TASK DETAILS => Exactly as written, give again the line with "Instruction: Click the dropdown" and all subsequent lines through the end of the records.

DATASET RECORDS =>
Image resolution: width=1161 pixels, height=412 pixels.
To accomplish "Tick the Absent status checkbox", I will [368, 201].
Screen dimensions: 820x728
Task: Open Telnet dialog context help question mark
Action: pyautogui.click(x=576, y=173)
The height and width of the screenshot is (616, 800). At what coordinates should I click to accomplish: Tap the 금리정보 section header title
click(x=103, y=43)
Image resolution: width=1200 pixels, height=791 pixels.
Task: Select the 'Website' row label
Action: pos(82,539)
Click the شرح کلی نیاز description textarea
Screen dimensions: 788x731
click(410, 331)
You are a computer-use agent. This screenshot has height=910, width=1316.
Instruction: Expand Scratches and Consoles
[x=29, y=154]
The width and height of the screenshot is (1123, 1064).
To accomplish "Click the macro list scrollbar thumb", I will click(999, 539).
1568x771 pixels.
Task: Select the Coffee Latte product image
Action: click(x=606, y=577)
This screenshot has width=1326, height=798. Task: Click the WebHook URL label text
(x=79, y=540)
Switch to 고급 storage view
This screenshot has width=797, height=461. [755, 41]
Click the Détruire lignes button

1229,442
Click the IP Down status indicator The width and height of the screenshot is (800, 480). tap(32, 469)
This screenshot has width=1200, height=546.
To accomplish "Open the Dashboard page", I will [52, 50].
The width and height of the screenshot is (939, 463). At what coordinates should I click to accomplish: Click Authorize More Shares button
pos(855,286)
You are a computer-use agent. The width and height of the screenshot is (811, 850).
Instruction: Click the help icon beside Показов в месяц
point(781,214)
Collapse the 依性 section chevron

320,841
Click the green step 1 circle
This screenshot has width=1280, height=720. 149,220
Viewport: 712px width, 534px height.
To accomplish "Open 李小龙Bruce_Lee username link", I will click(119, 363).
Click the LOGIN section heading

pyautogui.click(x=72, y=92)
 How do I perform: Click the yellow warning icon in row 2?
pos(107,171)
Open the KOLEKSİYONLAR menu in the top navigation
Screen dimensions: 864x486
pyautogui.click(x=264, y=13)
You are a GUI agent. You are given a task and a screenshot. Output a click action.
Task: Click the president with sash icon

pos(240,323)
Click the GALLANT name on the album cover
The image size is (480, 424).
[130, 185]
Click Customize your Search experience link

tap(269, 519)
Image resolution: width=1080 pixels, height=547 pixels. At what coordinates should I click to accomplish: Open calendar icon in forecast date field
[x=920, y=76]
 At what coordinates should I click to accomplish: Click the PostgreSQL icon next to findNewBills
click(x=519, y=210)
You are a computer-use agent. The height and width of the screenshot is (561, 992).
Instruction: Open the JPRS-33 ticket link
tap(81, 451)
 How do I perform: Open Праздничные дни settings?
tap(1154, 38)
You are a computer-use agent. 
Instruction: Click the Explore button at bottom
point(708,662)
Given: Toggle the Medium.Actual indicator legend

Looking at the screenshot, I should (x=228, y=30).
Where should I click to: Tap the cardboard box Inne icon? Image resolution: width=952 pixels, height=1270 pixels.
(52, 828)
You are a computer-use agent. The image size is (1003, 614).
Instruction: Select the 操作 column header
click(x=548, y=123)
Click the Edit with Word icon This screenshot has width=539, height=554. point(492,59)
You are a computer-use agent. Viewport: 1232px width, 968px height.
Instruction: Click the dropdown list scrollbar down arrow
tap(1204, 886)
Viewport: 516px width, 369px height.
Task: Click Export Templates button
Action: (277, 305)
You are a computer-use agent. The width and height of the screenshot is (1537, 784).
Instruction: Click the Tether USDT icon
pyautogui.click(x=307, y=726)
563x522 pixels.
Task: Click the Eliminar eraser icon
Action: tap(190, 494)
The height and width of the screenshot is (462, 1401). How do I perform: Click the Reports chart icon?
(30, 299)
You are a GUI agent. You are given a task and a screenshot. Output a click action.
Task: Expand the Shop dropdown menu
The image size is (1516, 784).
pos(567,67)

EXERCISE OUTPUT =>
Instruction: Click the dropdown list scrollbar down arrow
tap(1204, 886)
Viewport: 516px width, 369px height.
Task: Click Export Templates button
Action: (277, 305)
You are a computer-use agent. The width and height of the screenshot is (1537, 784).
Instruction: Click the Tether USDT icon
pyautogui.click(x=307, y=726)
563x522 pixels.
Task: Click the Eliminar eraser icon
Action: tap(190, 494)
The height and width of the screenshot is (462, 1401). How do I perform: Click the Reports chart icon?
(30, 299)
You are a GUI agent. You are given a task and a screenshot. Output a click action.
Task: Expand the Shop dropdown menu
The image size is (1516, 784).
pos(567,67)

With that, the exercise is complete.